Red-dye conspiracies, goose chases, and 90s nostalgia aside, the fact of the matter is simple: Tahitian Treat isn’t distributed in Canada any longer because it’s a tough sell. The bright pink, ambiguously flavoured, super-saccharine novelty beverage worked 20 years ago, when we were so unbothered by sugar that stores were selling soda with candy floating right in it. But as the pop-buying public grew wise to the health risks associated with chemical additives and drinking your weight in sugar, it was only natural that a beverage whose main descriptor—flavour- and colour-wise—is “artificial” would fall out of favour. DPSG cut back distribution of Tahitian Treat to the area where it sells best: the US, specificallty the southeast.
That’s where Dave Repol gets it. He’s the owner of Soda Pop Central, the niche beverage seller located in Whitby, Ontario. Repol figures that if anyone in the GTA is stocking Tahitian Treat, they’re buying it from him: he orders the drink one skid—210 cases of 12 cans—at a time from a wholesale distributor in North Carolina, and regularly ships skids as far as BC. But he says that even if Canadian convenience stores wanted to go it alone and buy directly from US wholesalers, it’d be tough: most of them stock cold beverages in branded fridges, and if a Coca-Cola or Pepsi rep found Tahitian Treat on their shelves, they’d have it removed. “When I retire,” Repol says, “I’m going to write a book about pop politics.”
So for now, fans of the fluorescent-hued, maybe-kinda-fruit-punchy beverage will just have to keep their eyes peeled.

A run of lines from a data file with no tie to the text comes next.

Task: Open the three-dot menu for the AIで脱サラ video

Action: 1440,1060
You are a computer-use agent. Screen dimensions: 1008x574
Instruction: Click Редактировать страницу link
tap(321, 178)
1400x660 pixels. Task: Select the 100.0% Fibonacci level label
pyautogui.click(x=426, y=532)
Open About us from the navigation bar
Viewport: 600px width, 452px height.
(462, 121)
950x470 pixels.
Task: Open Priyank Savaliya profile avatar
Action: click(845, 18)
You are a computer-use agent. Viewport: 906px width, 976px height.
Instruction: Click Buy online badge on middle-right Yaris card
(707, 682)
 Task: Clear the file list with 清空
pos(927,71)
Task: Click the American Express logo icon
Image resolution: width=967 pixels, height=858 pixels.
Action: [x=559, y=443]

Though you never know: last month, PepsiCo re-released Crystal Pepsi, the widely-derided 90s soda that is now all but flying off shelves. Partly, that’s due to clever marketing: PepsiCo released the see-through soda alongside a video game called The Crystal Pepsi Trail, the brand’s take on the classic 90s game The Oregon Trail. One can only imagine that a similar approach would work for Tahitian Treat, given its existing cult status. All they’d have to do is get Drake to sing the jingle.